__WHAT THE TASK ASKS__
Lines to return, exactly: from the line with "[PK 22™ CHAIR AURA LEATHER BLACK] (890, 1218)" to the line with "商品紹介 (25, 2299)" in the entries below, both included.

__RECORDS FOR THIS EXERCISE__

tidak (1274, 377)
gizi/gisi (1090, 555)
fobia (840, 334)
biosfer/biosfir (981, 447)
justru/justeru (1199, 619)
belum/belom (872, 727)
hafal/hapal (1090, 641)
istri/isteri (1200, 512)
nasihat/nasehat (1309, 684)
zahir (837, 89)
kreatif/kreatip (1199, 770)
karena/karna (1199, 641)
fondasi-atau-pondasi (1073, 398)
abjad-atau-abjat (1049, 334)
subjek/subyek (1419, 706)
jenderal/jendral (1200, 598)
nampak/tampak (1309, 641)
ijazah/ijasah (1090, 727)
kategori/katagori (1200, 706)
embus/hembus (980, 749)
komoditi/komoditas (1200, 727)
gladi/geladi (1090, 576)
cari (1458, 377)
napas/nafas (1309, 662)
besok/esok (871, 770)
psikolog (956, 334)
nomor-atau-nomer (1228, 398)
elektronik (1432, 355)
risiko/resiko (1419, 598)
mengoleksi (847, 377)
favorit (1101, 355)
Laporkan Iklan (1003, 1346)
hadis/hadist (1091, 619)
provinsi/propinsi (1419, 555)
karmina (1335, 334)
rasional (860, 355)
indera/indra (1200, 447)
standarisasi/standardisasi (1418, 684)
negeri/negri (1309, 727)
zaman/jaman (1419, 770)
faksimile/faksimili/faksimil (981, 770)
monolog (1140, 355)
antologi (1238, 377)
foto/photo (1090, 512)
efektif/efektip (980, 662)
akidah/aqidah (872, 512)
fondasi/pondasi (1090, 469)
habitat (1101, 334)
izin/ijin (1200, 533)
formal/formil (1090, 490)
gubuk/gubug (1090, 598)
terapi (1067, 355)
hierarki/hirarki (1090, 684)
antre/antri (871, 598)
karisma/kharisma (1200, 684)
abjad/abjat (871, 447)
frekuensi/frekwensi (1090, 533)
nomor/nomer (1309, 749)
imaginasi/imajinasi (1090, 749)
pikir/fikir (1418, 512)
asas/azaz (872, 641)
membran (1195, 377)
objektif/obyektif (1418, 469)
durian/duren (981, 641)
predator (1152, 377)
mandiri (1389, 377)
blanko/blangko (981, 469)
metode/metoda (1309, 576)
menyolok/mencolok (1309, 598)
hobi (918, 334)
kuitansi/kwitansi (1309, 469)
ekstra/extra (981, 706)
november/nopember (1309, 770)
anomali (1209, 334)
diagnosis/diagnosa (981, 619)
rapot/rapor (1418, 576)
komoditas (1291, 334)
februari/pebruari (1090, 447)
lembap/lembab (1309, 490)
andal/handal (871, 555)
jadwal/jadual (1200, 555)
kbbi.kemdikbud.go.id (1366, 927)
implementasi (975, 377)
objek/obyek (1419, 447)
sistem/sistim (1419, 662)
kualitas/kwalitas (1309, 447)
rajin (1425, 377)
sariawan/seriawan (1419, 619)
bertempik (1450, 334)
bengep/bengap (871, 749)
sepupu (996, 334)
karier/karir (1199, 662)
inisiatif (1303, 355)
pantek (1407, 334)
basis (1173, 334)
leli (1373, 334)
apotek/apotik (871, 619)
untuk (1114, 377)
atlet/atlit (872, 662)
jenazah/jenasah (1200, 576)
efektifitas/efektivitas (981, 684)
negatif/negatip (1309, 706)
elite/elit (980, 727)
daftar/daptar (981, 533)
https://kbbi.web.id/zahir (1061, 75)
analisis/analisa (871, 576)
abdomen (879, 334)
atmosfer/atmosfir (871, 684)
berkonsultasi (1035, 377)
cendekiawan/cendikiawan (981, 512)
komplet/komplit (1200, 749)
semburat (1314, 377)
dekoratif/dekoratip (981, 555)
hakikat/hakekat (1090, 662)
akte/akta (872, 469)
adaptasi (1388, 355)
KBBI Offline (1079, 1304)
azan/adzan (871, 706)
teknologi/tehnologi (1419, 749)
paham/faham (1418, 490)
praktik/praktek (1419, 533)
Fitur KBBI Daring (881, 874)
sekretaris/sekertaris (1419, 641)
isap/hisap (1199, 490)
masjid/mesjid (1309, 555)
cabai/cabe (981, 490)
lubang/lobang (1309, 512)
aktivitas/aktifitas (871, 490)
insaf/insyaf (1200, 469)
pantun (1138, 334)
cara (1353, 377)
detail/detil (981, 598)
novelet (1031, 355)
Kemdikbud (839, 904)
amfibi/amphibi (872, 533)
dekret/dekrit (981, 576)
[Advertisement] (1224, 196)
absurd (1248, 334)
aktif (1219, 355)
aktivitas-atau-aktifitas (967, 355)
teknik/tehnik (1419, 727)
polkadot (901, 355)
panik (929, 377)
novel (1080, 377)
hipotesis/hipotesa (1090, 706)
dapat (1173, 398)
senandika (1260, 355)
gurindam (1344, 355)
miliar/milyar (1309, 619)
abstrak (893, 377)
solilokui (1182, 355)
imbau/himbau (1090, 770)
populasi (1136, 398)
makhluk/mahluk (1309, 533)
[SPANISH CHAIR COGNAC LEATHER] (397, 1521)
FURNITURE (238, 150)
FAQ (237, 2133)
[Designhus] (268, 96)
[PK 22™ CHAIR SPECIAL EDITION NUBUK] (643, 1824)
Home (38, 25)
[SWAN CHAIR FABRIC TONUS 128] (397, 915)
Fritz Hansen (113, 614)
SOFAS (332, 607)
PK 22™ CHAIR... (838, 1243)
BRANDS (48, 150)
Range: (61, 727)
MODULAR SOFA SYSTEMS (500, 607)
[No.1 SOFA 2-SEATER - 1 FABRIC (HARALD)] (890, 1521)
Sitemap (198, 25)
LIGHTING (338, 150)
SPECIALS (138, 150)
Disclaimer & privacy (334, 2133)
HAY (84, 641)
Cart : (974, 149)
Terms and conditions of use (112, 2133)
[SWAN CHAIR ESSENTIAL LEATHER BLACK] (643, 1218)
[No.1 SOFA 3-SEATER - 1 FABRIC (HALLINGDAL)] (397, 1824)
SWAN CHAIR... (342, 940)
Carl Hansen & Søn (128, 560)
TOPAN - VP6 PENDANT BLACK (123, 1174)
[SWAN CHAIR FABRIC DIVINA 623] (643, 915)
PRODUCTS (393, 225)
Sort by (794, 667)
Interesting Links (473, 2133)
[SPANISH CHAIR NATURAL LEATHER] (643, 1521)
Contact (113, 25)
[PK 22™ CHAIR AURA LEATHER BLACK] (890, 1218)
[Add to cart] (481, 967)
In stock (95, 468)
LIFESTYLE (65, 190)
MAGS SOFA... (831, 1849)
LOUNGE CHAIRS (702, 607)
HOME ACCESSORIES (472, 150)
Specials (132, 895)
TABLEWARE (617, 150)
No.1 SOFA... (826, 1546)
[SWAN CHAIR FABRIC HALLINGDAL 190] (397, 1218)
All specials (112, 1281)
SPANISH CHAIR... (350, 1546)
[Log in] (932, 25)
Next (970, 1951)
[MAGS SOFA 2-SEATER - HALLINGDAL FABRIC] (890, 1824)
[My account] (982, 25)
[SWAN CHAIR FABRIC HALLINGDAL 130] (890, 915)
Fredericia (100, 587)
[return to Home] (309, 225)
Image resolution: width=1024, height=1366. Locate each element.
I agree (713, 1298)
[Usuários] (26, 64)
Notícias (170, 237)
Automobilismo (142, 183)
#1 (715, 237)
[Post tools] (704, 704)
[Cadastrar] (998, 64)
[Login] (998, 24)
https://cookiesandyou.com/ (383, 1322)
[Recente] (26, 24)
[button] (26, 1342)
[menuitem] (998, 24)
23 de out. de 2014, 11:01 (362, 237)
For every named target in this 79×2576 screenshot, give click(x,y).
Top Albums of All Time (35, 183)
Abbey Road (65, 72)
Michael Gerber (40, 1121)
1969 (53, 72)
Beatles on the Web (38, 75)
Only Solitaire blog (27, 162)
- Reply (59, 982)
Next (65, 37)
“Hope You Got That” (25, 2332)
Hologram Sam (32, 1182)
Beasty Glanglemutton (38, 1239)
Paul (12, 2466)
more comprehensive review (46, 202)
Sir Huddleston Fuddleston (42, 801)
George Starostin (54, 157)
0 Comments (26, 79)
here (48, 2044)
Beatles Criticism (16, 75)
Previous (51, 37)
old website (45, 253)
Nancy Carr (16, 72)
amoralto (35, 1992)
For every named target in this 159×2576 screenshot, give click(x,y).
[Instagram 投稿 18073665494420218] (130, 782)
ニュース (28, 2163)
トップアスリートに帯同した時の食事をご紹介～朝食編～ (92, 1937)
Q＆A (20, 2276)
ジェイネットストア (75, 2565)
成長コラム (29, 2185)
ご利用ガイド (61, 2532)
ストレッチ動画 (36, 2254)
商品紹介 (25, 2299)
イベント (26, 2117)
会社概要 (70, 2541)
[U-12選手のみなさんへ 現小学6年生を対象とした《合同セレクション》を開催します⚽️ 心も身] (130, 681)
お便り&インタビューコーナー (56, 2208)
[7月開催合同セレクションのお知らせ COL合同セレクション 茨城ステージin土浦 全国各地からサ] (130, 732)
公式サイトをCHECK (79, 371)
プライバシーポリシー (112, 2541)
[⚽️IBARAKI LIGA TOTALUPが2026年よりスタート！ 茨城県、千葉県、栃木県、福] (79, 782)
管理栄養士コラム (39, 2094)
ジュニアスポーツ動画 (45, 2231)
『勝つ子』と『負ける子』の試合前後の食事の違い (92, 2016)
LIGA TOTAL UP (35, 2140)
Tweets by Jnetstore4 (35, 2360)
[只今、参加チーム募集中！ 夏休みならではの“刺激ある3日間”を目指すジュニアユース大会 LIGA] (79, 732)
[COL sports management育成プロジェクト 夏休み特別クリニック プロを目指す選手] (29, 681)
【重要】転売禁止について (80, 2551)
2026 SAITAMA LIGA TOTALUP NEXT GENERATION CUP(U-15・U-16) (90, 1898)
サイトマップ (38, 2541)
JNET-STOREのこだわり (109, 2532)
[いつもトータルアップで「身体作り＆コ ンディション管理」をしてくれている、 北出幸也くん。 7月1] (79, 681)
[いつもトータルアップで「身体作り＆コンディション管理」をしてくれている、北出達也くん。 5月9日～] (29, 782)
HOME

__OUTPUT FOR THIS EXERCISE__
[PK 22™ CHAIR AURA LEATHER BLACK] (890, 1218)
[Add to cart] (481, 967)
In stock (95, 468)
LIFESTYLE (65, 190)
MAGS SOFA... (831, 1849)
LOUNGE CHAIRS (702, 607)
HOME ACCESSORIES (472, 150)
Specials (132, 895)
TABLEWARE (617, 150)
No.1 SOFA... (826, 1546)
[SWAN CHAIR FABRIC HALLINGDAL 190] (397, 1218)
All specials (112, 1281)
SPANISH CHAIR... (350, 1546)
[Log in] (932, 25)
Next (970, 1951)
[MAGS SOFA 2-SEATER - HALLINGDAL FABRIC] (890, 1824)
[My account] (982, 25)
[SWAN CHAIR FABRIC HALLINGDAL 130] (890, 915)
Fredericia (100, 587)
[return to Home] (309, 225)
Image resolution: width=1024, height=1366. Locate each element.
I agree (713, 1298)
[Usuários] (26, 64)
Notícias (170, 237)
Automobilismo (142, 183)
#1 (715, 237)
[Post tools] (704, 704)
[Cadastrar] (998, 64)
[Login] (998, 24)
https://cookiesandyou.com/ (383, 1322)
[Recente] (26, 24)
[button] (26, 1342)
[menuitem] (998, 24)
23 de out. de 2014, 11:01 (362, 237)
For every named target in this 79×2576 screenshot, give click(x,y).
Top Albums of All Time (35, 183)
Abbey Road (65, 72)
Michael Gerber (40, 1121)
1969 (53, 72)
Beatles on the Web (38, 75)
Only Solitaire blog (27, 162)
- Reply (59, 982)
Next (65, 37)
“Hope You Got That” (25, 2332)
Hologram Sam (32, 1182)
Beasty Glanglemutton (38, 1239)
Paul (12, 2466)
more comprehensive review (46, 202)
Sir Huddleston Fuddleston (42, 801)
George Starostin (54, 157)
0 Comments (26, 79)
here (48, 2044)
Beatles Criticism (16, 75)
Previous (51, 37)
old website (45, 253)
Nancy Carr (16, 72)
amoralto (35, 1992)
For every named target in this 159×2576 screenshot, give click(x,y).
[Instagram 投稿 18073665494420218] (130, 782)
ニュース (28, 2163)
トップアスリートに帯同した時の食事をご紹介～朝食編～ (92, 1937)
Q＆A (20, 2276)
ジェイネットストア (75, 2565)
成長コラム (29, 2185)
ご利用ガイド (61, 2532)
ストレッチ動画 (36, 2254)
商品紹介 (25, 2299)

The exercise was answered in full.